Homem de 32 anos morre após se envolver em um acidente com um carro Tesla Cybertruck em SP.
Imagem: Reprodução
O motociclista chegou a ser encaminhado ao Hospital das Clínicas, mas não resistiu aos ferimentos. O casal que estava dentro do veículo de luxo prestou depoimento na delegacia, enquanto as investigações da responsabilidade pela colisão prosseguem. A perícia técnica e o IML acompanharam toda a ocorrência, que foi registrada no 14º Distrito Policial (Pinheiros).
Tesla Cybertruck: potência, design exótico e presença rara no Brasil
Ninguém passou indiferente ao visual do Tesla Cybertruck. Símbolo da inovação automotiva mundial, o modelo tornou-se assunto recorrente entre entusiastas e curiosos pelo seu visual angular e futurista, associado à robustez mecânica dos carros de luxo.

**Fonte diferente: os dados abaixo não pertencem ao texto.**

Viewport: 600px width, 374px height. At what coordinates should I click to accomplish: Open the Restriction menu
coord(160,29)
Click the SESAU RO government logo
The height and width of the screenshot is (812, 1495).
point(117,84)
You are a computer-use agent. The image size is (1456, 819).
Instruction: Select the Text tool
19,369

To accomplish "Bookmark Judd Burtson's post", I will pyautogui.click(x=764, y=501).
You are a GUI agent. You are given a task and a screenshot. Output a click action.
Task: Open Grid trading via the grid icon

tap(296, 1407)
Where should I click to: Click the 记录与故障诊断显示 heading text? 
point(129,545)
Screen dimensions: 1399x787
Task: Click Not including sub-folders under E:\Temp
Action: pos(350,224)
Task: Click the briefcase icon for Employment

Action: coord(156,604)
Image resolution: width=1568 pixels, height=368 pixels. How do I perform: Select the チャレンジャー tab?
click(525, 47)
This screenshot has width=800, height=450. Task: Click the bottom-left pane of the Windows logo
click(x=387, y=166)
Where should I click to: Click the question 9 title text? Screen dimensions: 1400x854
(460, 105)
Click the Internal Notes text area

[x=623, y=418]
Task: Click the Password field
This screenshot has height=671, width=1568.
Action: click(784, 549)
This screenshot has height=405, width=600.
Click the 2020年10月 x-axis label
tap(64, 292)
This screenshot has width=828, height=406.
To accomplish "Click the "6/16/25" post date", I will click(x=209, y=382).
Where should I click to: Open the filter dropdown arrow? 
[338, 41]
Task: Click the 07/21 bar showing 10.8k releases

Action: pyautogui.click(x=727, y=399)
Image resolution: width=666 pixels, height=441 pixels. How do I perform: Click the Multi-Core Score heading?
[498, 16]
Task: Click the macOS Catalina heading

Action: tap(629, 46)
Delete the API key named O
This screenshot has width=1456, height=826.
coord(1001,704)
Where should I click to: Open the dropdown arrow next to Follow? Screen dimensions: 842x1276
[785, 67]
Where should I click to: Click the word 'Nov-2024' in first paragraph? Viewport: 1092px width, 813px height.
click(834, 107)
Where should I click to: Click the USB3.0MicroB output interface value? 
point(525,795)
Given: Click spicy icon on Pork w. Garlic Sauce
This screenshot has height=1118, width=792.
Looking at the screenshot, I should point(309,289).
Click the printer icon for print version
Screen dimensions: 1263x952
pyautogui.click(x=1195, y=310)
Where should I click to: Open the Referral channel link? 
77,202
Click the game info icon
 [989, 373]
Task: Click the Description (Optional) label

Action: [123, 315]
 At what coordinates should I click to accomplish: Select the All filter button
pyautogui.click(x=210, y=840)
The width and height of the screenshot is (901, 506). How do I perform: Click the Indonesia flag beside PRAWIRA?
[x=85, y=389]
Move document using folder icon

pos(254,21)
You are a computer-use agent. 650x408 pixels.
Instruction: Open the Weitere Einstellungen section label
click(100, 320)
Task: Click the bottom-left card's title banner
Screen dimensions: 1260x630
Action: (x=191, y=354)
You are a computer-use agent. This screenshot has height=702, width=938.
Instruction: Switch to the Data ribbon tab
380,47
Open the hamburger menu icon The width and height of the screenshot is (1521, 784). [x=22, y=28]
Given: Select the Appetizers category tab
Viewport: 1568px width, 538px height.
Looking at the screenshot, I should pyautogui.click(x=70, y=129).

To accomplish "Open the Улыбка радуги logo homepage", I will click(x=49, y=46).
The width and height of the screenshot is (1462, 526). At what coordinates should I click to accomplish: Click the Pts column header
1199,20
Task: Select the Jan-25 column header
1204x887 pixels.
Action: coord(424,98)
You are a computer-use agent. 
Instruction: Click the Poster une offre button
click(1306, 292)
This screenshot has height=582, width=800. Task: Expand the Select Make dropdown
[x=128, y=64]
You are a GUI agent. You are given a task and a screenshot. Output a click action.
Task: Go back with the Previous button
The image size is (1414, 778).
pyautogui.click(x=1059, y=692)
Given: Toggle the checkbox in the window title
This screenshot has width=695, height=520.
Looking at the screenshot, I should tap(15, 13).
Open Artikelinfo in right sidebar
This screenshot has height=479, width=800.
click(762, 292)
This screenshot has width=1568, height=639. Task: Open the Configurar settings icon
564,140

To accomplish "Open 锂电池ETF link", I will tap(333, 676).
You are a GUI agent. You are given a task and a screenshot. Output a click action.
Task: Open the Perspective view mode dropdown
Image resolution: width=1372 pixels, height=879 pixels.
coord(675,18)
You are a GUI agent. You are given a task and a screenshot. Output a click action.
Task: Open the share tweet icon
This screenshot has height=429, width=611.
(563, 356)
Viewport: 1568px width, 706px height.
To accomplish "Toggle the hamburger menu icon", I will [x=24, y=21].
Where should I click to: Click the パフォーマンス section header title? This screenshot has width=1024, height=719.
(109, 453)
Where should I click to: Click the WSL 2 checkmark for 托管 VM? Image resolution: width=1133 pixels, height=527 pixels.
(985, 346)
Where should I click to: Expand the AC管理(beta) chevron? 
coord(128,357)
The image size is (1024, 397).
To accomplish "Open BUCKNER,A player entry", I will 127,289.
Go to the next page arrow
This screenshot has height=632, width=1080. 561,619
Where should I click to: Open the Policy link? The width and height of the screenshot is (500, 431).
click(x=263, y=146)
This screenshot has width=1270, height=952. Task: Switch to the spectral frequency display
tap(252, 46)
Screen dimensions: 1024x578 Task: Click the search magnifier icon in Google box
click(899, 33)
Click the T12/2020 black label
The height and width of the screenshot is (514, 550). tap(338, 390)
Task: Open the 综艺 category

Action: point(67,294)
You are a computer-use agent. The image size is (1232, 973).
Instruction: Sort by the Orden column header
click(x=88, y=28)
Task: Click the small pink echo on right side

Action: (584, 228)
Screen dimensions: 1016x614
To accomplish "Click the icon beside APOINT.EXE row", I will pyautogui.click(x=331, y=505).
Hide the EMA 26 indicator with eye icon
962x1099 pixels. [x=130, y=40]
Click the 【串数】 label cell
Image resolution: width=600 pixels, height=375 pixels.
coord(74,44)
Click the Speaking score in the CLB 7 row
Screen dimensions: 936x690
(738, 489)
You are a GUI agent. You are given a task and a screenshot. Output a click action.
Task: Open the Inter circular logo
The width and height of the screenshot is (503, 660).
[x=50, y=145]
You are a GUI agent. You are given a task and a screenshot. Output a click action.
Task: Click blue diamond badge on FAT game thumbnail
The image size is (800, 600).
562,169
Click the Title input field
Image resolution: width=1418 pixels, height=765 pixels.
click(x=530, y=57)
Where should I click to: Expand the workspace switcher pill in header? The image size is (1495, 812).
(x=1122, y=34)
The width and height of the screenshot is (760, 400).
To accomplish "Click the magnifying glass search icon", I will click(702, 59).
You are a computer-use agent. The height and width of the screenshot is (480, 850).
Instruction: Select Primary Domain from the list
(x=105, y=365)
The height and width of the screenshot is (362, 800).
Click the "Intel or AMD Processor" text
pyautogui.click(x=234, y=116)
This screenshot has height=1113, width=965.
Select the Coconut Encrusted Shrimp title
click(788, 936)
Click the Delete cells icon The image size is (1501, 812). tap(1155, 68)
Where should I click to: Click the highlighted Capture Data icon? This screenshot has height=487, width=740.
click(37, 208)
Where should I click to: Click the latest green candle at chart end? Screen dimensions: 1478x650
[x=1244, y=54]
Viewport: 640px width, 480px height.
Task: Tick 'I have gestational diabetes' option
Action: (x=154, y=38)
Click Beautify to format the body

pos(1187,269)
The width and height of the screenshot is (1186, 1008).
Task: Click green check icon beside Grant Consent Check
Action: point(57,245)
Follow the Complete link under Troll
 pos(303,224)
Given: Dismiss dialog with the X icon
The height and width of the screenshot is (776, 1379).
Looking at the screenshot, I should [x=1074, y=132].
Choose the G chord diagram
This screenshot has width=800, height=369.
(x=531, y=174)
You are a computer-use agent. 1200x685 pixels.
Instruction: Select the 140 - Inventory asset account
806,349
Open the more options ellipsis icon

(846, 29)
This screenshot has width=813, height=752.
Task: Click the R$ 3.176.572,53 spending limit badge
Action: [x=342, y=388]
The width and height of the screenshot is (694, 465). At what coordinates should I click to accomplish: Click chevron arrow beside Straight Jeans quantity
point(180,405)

No Brasil, ter um Cybertruck não é para qualquer um. As primeiras unidades chegaram via importação independente, com valores entre R$ 1,7 milhão e R$ 2 milhões (dependendo dos opcionais, taxas e pacotes tecnológicos). Embora o modelo já esteja presente em outras garagens do país, sua circulação é mínima comparada com SUVs de luxo tradicionais, como Porsche Cayenne ou Land Rover Defender.
Quem aposta no Cybertruck leva para casa — e para as ruas — uma tecnologia de ponta. A versão topo de linha oferece:
- Potência combinada de até 845 cv (dados de fábrica para configuração AWD — tração integral com dois motores elétricos independentes);
- Torque instantâneo, típico dos elétricos, com aceleração de 0 a 100 km/h em 2,6 segundos (dados do fabricante);
- Autonomia superior a 480 km por carga, dependendo do uso e das condições;
- Capacidade de carga e reboque que rivaliza com picapes diesel tradicionais — até 4,9 toneladas de reboque;
- Design angular em aço inox, projetado para resistência a impactos (mas que preocupa quanto à severidade em colisões com veículos menores, como motos);
- Dimensões generosas: comprimento de 5,88 m, largura de 2,20 m, entre-eixos de 3,65 m;
- Interior minimalista, repleto de tecnologia embarcada, central multimídia de 17’’, conectividade total e piloto automático avançado.
Por se tratar de um carro elétrico, o custo de manutenção tende a ser menor em itens mecânicos, mas peças originais, reparos estruturais e seguro atingem valores significativos — especialmente em caso de colisão. O valor de seguro de um veículo desse porte, segundo especialistas em seguros automotivos, pode superar R$ 50 mil anuais, variando conforme perfil e local de circulação.
Como as novas tecnologias impactam a segurança viária?

Acidente envolvendo o Tesla Cybertruck e motocicleta na madrugada desta quarta-feira (11) deixa uma vítima fatal.
Imagem: Reprodução
O episódio desta semana levanta discussões sobre a inserção de veículos elétricos futuristas nas cidades brasileiras. Sensores, câmeras 360º e sistemas autônomos prometem reduzir acidentes, porém, situações reais mostram que a rotina do trânsito de São Paulo impõe desafios não previstos em laboratórios.
Segundo especialistas em segurança viária, o peso e a potência de modelos como o Cybertruck podem ampliar danos em colisões com veículos menores. Cabe lembrar que, embora tais veículos tragam novos recursos para evitar acidentes, a imprevisibilidade humana e as condições complexas das vias paulistanas exigem vigilância contínua dos condutores — especialmente em horários de menor fluxo.
O caso que ocorreu na madrugada desta quarta-feira (11) segue sob investigação e novas definições sobre causas e responsabilidades devem ser divulgadas nas próximas semanas.